Stephen Powis, National Medical Director of NHS England, has stepped forward to debunk speculation and conspiracy theories related to the alleged links between coronavirus and 5G.
Addressing the wild tales about 5G masts being somehow involved in the spread of the coronavirus, Powis stated that such theories are utter nonsense.
"The 5G story is complete and utter rubbish, it's nonsense, it's the worst kind of fake news," Powis said. "The reality is that the mobile phone networks are absolutely critical to all of us, particularly at a time when we are asking people to stay at home."
He also noted that the system in question is "also the phone networks that are used by our emergency services and our health workers", adding that he's outraged and disgusted by the fact that some people would take action against the very infrastructure needed to "respond to this health emergency".
His concerns were echoed by British Minister for the Cabinet Office Michael Gove who, when asked by a reporter about the aforementioned theory, dismissed it as "just nonsense, dangerous nonsense as well".
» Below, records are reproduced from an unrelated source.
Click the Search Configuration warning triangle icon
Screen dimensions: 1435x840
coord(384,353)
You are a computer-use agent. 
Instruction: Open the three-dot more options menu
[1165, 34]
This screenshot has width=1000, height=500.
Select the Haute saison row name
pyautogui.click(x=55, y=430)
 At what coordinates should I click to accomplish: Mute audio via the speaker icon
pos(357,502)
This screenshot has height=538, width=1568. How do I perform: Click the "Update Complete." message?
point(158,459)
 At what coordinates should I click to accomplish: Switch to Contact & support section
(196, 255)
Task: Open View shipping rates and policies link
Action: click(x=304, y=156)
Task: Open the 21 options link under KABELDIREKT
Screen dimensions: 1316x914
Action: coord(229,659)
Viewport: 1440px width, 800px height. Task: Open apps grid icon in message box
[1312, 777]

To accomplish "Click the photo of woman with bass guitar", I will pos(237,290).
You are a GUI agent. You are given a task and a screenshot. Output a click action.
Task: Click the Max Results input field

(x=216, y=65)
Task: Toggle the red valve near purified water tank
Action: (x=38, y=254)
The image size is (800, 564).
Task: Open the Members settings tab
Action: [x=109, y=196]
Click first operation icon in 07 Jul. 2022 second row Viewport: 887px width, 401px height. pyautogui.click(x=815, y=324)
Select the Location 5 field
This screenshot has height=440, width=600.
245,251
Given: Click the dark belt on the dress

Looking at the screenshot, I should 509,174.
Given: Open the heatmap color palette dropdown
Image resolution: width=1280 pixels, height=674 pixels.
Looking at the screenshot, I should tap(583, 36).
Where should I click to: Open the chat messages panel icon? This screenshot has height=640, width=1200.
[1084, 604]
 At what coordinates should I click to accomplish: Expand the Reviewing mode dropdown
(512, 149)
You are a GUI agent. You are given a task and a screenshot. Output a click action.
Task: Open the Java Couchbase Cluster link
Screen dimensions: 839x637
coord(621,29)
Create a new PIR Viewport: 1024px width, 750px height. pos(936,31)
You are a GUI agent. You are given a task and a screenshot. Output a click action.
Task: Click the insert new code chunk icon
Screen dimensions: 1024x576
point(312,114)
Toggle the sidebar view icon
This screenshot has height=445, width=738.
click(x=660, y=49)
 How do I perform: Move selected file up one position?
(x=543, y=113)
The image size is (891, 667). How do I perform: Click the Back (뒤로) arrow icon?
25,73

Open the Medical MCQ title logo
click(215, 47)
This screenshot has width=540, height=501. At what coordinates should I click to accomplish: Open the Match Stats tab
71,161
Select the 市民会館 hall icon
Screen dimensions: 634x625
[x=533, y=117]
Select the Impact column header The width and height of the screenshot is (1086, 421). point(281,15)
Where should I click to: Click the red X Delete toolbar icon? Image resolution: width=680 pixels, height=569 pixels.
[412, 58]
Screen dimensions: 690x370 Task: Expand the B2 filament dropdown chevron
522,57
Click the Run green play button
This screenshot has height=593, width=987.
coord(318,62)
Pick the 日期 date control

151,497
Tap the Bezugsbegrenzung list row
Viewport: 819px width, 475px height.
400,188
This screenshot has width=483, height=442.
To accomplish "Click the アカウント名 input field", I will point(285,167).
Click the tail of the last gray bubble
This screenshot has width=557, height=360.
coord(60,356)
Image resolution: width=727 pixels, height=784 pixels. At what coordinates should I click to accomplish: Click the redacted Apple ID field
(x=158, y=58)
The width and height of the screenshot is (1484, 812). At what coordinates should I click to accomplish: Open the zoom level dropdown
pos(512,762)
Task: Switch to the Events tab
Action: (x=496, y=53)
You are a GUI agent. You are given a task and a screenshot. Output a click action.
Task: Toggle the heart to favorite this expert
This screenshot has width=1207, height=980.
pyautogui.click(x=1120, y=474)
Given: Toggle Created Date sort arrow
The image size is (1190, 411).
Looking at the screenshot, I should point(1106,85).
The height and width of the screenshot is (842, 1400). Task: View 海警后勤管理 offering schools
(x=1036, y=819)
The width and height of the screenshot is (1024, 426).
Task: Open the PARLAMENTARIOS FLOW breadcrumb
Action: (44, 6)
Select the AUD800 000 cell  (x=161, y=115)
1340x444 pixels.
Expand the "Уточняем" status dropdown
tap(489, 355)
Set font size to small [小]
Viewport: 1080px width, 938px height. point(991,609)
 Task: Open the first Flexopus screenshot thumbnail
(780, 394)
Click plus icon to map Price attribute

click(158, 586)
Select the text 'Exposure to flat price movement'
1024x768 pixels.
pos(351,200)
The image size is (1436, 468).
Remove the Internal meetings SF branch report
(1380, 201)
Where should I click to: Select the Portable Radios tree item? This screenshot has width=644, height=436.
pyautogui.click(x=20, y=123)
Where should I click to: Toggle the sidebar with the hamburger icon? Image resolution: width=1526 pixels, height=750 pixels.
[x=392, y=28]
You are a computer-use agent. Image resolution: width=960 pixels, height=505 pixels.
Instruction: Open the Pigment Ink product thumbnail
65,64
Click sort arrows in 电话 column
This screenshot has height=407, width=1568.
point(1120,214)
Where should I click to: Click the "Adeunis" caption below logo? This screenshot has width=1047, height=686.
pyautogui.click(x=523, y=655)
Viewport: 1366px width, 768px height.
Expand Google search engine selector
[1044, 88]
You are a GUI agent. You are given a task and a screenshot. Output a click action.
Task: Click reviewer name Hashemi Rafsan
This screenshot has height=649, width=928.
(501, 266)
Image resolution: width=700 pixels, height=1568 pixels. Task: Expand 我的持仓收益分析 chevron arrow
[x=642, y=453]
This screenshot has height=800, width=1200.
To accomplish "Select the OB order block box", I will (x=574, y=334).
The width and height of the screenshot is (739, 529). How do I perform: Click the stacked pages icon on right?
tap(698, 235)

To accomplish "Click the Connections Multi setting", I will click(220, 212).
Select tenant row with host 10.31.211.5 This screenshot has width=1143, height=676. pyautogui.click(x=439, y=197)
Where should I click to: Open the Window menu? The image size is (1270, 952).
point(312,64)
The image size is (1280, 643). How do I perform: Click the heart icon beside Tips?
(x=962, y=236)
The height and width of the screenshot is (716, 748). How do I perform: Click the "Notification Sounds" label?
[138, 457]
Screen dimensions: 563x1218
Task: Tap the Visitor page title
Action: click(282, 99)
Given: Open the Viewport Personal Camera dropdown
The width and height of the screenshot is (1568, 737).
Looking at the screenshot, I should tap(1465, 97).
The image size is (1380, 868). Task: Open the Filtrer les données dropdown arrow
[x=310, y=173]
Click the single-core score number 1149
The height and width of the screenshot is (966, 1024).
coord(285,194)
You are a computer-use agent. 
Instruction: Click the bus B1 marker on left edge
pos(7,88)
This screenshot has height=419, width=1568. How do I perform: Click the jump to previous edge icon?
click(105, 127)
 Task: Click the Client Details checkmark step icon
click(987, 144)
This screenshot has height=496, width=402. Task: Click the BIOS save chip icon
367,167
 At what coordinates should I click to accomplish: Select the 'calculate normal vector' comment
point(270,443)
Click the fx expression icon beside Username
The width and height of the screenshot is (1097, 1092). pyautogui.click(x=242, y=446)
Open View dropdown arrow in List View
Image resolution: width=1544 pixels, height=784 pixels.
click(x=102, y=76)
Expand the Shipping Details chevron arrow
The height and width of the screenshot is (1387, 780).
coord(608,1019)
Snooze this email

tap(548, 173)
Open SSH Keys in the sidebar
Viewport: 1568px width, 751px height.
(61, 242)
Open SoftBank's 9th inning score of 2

Earlier this week, mobile phone masts in Sparkhill, Birmingham and in Melling, Merseyside were set alight, BBC reports, noting that the incidents took place on 2 April and on 3 April respectively.
According to the media outlet, Merseyside Fire and Rescue Service said it extinguished a fire at a 5G mast, while West Midlands Fire Service said the cause of the incident in Birmingham was "yet to be identified" and couldn't confirm whether the "70ft tower on a telecommunications site" in question was 5G.
And social media giant Facebook has already removed one group of anti-5G activists where users were apparently encouraged to "supply footage of them destroying mobile phone equipment, with some contributors seemingly under the pretence that it may stop the spread of coronavirus", The Guardian reports.
The COVID-19 coronavirus made headlines late in 2019 during its outbreak in the Chinese city of Wuhan, and has since spread across the world, leading the World Health Organization to declare it a global pandemic.
By 4 April, the number of people who contracted this malady reached 1,051,635, with the number of fatalities being 56,985, according to the data available on the WHO official website.